## TASK STATEMENT
Locate every line below that contains the word "computer" and copy it.

## TASK MATERIAL

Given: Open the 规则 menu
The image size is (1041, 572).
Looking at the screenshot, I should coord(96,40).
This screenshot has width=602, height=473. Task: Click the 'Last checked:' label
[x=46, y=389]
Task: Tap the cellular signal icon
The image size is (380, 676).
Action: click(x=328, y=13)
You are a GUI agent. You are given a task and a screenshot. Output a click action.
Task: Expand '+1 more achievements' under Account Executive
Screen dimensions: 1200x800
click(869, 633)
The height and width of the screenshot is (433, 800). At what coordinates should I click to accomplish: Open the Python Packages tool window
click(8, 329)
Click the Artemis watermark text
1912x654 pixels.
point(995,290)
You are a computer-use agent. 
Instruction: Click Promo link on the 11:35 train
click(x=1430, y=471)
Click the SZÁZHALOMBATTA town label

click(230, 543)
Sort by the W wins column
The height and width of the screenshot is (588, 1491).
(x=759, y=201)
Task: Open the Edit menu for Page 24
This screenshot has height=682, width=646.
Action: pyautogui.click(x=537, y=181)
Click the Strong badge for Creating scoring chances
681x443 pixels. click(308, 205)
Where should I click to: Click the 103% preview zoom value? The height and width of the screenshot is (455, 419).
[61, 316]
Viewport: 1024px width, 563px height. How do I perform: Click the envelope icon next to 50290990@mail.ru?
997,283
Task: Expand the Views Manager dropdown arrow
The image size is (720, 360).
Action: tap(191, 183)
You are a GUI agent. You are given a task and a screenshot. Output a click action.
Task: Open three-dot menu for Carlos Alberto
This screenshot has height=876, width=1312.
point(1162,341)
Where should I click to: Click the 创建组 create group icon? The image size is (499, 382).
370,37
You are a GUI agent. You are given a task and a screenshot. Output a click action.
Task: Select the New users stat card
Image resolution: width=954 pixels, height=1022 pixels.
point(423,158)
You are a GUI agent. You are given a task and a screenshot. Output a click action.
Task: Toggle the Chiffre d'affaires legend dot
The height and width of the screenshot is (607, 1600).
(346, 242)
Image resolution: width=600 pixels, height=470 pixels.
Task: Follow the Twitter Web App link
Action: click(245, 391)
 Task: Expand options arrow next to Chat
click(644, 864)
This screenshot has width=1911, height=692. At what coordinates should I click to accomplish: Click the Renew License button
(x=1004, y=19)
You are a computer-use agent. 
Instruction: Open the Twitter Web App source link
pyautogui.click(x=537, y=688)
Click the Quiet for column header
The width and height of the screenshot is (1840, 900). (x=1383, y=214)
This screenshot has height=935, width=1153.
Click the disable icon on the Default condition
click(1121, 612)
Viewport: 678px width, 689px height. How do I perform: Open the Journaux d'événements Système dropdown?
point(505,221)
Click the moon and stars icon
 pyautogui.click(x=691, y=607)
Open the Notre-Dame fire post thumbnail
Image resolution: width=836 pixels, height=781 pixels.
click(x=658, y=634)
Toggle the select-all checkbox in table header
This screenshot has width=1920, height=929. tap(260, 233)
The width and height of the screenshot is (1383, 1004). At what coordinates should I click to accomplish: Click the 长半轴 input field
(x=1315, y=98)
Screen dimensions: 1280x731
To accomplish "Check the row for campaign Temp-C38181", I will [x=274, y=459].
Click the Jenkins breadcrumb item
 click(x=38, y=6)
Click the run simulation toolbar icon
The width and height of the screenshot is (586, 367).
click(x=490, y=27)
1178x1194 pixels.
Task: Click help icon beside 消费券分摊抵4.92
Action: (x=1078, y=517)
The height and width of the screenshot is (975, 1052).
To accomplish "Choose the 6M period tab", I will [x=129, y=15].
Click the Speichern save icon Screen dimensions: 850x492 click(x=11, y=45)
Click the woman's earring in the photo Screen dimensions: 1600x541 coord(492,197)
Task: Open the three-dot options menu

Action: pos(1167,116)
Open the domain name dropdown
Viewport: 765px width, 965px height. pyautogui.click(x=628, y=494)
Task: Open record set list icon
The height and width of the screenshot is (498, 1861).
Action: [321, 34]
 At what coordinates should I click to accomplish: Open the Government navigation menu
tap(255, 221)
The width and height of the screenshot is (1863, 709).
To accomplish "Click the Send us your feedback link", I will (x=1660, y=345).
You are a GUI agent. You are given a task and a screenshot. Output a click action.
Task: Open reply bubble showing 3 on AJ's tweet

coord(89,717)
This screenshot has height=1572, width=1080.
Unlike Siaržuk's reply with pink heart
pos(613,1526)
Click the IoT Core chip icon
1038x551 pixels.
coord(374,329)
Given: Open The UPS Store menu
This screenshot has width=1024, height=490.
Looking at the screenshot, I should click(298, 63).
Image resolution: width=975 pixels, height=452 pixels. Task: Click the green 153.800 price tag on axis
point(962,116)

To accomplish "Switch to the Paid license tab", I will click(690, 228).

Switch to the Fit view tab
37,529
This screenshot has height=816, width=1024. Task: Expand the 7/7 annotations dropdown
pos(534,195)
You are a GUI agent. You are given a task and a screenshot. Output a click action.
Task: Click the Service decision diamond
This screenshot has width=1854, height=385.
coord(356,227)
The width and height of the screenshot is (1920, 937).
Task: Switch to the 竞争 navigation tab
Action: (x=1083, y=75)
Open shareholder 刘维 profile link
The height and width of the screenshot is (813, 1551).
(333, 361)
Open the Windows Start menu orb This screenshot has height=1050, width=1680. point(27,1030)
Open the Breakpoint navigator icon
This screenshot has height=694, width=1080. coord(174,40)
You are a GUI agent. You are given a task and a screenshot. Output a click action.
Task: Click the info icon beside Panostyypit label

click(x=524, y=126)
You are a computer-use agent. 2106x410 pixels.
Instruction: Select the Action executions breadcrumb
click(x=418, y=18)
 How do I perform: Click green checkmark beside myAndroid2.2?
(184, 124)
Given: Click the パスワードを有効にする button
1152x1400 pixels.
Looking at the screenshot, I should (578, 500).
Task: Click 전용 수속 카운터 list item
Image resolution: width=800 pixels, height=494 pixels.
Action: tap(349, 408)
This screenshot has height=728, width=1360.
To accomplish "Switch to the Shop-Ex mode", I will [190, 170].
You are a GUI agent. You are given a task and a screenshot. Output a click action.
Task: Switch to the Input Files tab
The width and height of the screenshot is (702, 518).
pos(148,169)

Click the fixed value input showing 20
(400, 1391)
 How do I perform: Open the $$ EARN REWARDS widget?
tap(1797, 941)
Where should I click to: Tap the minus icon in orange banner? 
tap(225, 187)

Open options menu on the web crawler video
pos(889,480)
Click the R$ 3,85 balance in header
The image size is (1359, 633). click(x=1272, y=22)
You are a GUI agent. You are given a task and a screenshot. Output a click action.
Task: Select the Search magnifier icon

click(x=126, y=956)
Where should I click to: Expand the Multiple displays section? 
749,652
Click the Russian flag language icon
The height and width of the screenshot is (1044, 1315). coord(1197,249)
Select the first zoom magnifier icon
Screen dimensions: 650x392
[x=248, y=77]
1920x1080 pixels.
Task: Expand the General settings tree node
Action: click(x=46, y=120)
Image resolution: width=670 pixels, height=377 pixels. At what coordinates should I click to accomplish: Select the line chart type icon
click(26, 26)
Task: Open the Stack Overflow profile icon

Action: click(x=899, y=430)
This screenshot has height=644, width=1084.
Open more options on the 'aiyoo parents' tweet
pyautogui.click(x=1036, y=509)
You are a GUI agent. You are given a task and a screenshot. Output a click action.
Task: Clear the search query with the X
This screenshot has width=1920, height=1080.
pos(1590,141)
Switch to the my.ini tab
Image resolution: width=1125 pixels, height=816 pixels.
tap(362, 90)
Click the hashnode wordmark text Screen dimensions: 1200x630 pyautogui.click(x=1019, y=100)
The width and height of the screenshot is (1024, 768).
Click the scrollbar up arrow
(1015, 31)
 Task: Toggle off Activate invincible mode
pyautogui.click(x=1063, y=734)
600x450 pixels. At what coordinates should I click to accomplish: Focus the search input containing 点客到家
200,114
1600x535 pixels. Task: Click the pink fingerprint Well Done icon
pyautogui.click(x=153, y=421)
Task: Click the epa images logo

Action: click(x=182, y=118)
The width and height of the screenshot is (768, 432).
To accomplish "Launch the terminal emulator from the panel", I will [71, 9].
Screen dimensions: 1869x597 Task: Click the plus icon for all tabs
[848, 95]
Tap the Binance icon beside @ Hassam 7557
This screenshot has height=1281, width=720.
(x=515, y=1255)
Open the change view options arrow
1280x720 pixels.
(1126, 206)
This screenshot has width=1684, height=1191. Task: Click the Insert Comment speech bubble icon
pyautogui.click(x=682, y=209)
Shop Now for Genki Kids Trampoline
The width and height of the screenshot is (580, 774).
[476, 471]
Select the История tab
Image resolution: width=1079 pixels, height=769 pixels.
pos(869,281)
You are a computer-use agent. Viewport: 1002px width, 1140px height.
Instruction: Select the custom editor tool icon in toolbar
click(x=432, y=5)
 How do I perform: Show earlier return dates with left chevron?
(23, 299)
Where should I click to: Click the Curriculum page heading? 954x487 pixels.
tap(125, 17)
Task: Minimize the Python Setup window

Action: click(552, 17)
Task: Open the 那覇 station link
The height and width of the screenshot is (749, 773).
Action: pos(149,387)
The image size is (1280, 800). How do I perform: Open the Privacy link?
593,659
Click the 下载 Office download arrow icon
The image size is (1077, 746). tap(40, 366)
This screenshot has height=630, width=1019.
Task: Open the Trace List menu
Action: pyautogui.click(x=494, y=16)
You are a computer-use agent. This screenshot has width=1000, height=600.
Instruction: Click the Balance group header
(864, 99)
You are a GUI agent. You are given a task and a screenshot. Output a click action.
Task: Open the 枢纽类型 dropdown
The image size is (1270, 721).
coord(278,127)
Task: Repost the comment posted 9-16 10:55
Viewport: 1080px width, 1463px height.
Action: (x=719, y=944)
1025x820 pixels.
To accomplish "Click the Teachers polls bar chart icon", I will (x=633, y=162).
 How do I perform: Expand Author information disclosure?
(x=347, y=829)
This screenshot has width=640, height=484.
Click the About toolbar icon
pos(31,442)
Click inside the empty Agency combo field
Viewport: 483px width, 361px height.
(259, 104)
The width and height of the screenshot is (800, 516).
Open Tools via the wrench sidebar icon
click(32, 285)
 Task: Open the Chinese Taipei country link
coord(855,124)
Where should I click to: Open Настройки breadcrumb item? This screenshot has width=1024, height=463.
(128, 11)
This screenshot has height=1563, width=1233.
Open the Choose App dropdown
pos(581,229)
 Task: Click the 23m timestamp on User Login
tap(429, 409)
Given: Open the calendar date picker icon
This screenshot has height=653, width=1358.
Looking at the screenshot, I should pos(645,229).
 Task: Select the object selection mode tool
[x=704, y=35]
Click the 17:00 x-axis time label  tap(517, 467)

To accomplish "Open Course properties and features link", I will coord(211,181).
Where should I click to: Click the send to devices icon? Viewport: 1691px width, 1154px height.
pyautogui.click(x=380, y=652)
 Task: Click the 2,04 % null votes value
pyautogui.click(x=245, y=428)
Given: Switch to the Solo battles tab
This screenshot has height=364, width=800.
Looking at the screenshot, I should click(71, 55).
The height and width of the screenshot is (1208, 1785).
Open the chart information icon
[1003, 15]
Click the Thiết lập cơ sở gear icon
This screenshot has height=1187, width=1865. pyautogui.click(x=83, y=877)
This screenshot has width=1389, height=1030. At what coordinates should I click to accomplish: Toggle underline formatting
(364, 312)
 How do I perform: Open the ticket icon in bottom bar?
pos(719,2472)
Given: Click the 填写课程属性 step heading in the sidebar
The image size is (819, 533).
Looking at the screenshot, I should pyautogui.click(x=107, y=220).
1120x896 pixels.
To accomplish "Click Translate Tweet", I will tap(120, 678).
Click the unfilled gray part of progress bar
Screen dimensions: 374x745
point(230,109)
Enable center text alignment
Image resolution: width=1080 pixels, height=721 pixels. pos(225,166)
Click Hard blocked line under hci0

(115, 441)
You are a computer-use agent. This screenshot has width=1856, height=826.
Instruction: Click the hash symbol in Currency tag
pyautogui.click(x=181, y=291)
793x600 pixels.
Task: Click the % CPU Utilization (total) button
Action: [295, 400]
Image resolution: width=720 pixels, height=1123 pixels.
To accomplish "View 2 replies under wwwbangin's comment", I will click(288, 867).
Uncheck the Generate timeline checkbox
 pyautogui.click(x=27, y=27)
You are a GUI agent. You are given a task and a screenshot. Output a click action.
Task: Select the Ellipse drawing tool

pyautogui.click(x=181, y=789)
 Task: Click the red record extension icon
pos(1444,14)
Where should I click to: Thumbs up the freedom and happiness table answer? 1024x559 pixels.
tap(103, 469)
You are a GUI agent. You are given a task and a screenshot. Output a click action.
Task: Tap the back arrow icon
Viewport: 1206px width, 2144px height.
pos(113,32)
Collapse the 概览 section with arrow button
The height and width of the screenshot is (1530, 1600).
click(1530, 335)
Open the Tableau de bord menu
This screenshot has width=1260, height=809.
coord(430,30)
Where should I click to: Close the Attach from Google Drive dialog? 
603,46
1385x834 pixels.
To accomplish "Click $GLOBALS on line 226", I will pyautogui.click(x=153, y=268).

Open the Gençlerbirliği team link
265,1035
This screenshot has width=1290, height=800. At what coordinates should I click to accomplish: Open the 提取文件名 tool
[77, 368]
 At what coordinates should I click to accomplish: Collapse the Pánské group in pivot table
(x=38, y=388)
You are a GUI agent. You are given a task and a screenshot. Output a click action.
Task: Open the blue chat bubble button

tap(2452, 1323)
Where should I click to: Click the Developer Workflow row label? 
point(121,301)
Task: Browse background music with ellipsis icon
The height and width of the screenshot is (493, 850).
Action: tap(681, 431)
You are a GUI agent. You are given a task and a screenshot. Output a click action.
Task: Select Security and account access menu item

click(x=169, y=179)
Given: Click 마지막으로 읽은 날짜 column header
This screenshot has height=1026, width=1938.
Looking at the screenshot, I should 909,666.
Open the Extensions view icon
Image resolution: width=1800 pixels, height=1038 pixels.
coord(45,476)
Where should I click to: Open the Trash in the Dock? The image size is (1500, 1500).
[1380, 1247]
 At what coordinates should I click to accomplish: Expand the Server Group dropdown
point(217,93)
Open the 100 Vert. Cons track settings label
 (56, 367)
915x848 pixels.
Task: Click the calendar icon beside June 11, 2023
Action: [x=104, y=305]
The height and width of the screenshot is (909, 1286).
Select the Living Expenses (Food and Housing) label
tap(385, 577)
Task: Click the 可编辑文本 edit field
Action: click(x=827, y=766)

## ANSWER BOX
You are a computer-use agent. 
You are a computer-use agent. 
You are a computer-use agent. 2106x410 pixels.
You are a computer-use agent. Viewport: 1002px width, 1140px height.
You are a computer-use agent. This screenshot has width=1000, height=600.
You are a computer-use agent. This screenshot has width=1856, height=826.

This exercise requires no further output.